- [Textauszug]:
►

Strategien der Umsetzung

Information: Eine sachgerechte Information von Personal, Patienten und deren Angehörigen ist ein erster entscheidender Schritt, um einer Stigmatisierung von Menschen mit MRE entgegenzuwirken und die Qualität der Behandlung zu verbessern.

Kommunikation: Die Erfahrung zeigt, dass gerade die Kommunikation an den Schnittstellen der Patientenversorgung (Verlegung, Entlassung, Aufnahme in Pflegeheim, Rehabilitations- und Gemeinschaftseinrichtung) für die Vorbeugung der Erregerausbreitung von zentraler Bedeutung ist und verbessert werden muss. Durch Vernetzung der Akteure und Entwicklung von Überleitungsbögen soll eine bessere Kommunikation ermöglicht werden.

Hygiene: Eine tragende Säule der Infektionsprävention stellt die Hygiene dar. So können durch eine konsequente Infektionshygiene ca. 30 % der im Krankenhaus erworbenen Infektionen vermieden werden. Geeignete, problemangepasste Hygienemaßnahmen können die Weiterverbreitung von MRE auch in anderen Einrichtungen des Gesundheitswesens (z.B. Arztpraxis oder Pflegeeinrichtung) verringern. Dabei unterscheiden sich die erforderlichen Hygienemaßnahmen je nach Erreger und Art der Einrichtung.

Kritischer Antibiotikaeinsatz: Durch einen angemessenen, kritischen Einsatz von Antibiotika wird der Selektionsvorteil von MRE vermindert. Hierzu sollen zielgruppenspezifische Schulungen erarbeitet und durchgeführt werden.

◄

- [Datenteil]:
►

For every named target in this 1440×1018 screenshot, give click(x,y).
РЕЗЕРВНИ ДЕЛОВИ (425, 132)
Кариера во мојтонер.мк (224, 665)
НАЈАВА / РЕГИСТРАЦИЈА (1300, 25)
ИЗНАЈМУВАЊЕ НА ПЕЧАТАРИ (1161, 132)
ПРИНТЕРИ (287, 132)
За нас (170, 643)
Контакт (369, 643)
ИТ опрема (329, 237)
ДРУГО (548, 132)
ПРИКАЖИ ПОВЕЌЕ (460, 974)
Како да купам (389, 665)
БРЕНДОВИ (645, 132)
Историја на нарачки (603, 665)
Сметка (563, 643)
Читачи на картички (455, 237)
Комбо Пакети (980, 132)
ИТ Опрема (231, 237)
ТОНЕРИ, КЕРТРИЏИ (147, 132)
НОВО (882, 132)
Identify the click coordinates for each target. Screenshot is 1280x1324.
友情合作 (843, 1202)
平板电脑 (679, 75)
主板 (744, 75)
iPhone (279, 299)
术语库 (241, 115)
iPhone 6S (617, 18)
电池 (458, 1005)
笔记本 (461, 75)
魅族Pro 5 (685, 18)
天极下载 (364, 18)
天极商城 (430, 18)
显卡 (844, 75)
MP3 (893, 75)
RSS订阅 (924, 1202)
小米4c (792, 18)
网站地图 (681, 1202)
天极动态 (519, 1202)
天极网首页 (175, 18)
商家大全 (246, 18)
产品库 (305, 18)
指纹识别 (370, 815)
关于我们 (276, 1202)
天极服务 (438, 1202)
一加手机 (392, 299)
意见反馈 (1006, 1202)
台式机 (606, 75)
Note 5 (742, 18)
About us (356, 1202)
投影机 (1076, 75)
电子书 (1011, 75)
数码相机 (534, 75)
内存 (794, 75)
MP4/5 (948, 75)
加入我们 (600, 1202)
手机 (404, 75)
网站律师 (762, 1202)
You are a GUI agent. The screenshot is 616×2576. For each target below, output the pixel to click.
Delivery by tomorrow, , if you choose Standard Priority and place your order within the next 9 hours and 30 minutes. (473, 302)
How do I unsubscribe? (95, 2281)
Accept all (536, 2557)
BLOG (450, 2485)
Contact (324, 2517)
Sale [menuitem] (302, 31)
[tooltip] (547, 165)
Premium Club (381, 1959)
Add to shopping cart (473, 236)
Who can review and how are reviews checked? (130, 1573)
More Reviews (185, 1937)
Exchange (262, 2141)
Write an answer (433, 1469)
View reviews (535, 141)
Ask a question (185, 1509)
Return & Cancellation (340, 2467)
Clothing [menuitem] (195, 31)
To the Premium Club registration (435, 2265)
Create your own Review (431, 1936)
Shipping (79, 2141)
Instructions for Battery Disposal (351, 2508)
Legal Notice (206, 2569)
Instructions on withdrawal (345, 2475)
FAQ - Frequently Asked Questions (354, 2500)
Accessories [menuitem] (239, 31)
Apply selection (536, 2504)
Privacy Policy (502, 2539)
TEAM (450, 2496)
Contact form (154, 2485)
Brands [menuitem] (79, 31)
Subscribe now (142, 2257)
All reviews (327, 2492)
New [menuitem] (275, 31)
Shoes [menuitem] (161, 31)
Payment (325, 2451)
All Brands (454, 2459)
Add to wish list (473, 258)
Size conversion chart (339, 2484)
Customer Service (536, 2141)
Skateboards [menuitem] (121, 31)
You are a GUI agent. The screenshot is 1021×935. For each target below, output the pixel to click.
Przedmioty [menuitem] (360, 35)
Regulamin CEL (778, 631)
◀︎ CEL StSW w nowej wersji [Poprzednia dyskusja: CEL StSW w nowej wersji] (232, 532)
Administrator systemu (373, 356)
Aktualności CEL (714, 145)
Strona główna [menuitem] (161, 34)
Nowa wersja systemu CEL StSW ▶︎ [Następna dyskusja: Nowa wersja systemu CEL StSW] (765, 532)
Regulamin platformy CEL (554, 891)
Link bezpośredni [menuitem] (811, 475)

◄

- [Aufgabenliste]:
**1.** Stimmen diese Aussagen mit dem Textauszug überein? Antworte jeweils mit Ja oder Nein und zitiere die Worte, die den Ausschlag geben.
(a) Mit konsequenter Infektionshygiene lassen sich etwa 30 % der Infektionen vermeiden, die man sich im Krankenhaus holt.
(b) Die nötigen Hygienemaßnahmen sind in allen Einrichtungen gleich.
(c) Für den kritischen Einsatz von Antibiotika sollen Schulungen für bestimmte Zielgruppen erarbeitet werden.
**2.** Wodurch soll laut Textauszug eine bessere Kommunikation möglich werden?
**3.** Zitiere aus dem Textauszug die Stelle von „Kommunikation: Die Erfahrung“ bis einschließlich „Kommunikation ermöglicht werden.“.

- [Lösungen]:
**1.**
(a) Ja: „So können durch eine konsequente Infektionshygiene ca. 30 % der im Krankenhaus erworbenen Infektionen vermieden werden.“
(b) Nein: „Dabei unterscheiden sich die erforderlichen Hygienemaßnahmen je nach Erreger und Art der Einrichtung.“
(c) Ja: „Hierzu sollen zielgruppenspezifische Schulungen erarbeitet und durchgeführt werden.“

**2.** Durch Vernetzung der Akteure und Entwicklung von Überleitungsbögen.

**3.**
Kommunikation: Die Erfahrung zeigt, dass gerade die Kommunikation an den Schnittstellen der Patientenversorgung (Verlegung, Entlassung, Aufnahme in Pflegeheim, Rehabilitations- und Gemeinschaftseinrichtung) für die Vorbeugung der Erregerausbreitung von zentraler Bedeutung ist und verbessert werden muss. Durch Vernetzung der Akteure und Entwicklung von Überleitungsbögen soll eine bessere Kommunikation ermöglicht werden.